[Opening Information provided section]

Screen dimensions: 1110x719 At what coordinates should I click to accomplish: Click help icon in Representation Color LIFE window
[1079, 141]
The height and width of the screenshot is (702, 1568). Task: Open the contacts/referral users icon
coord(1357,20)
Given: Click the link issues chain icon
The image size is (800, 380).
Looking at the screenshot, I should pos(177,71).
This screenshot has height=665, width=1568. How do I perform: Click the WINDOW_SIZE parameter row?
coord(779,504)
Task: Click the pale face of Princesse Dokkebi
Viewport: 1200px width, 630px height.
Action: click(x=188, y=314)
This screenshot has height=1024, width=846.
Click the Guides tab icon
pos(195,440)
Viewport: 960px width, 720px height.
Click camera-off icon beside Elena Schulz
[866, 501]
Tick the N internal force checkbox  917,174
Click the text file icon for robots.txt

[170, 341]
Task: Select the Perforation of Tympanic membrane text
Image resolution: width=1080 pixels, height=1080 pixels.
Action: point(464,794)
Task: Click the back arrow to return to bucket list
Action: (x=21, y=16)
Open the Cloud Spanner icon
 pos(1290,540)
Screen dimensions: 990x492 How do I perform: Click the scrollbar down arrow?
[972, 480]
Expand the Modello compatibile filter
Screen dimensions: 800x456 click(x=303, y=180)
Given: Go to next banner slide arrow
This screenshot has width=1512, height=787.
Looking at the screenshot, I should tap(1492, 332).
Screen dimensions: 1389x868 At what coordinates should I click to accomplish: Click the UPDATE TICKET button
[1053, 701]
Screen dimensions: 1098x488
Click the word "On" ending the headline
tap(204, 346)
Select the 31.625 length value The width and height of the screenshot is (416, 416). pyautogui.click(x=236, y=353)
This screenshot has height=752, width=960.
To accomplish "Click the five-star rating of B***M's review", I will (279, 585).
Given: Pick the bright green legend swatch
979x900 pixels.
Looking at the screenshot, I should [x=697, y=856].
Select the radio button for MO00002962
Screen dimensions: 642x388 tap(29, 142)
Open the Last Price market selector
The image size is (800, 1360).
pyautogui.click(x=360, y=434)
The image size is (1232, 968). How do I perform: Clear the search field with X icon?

[Closing Information provided section]

Each record, from first to last, should be returned verbatim.

- [Answer to this task]:
Screen dimensions: 1110x719 At what coordinates should I click to accomplish: Click help icon in Representation Color LIFE window
[1079, 141]
The height and width of the screenshot is (702, 1568). Task: Open the contacts/referral users icon
coord(1357,20)
Given: Click the link issues chain icon
The image size is (800, 380).
Looking at the screenshot, I should pos(177,71).
This screenshot has height=665, width=1568. How do I perform: Click the WINDOW_SIZE parameter row?
coord(779,504)
Task: Click the pale face of Princesse Dokkebi
Viewport: 1200px width, 630px height.
Action: click(x=188, y=314)
This screenshot has height=1024, width=846.
Click the Guides tab icon
pos(195,440)
Viewport: 960px width, 720px height.
Click camera-off icon beside Elena Schulz
[866, 501]
Tick the N internal force checkbox  917,174
Click the text file icon for robots.txt

[170, 341]
Task: Select the Perforation of Tympanic membrane text
Image resolution: width=1080 pixels, height=1080 pixels.
Action: point(464,794)
Task: Click the back arrow to return to bucket list
Action: (x=21, y=16)
Open the Cloud Spanner icon
 pos(1290,540)
Screen dimensions: 990x492 How do I perform: Click the scrollbar down arrow?
[972, 480]
Expand the Modello compatibile filter
Screen dimensions: 800x456 click(x=303, y=180)
Given: Go to next banner slide arrow
This screenshot has width=1512, height=787.
Looking at the screenshot, I should tap(1492, 332).
Screen dimensions: 1389x868 At what coordinates should I click to accomplish: Click the UPDATE TICKET button
[1053, 701]
Screen dimensions: 1098x488
Click the word "On" ending the headline
tap(204, 346)
Select the 31.625 length value The width and height of the screenshot is (416, 416). pyautogui.click(x=236, y=353)
This screenshot has height=752, width=960.
To accomplish "Click the five-star rating of B***M's review", I will (279, 585).
Given: Pick the bright green legend swatch
979x900 pixels.
Looking at the screenshot, I should [x=697, y=856].
Select the radio button for MO00002962
Screen dimensions: 642x388 tap(29, 142)
Open the Last Price market selector
The image size is (800, 1360).
pyautogui.click(x=360, y=434)
The image size is (1232, 968). How do I perform: Clear the search field with X icon?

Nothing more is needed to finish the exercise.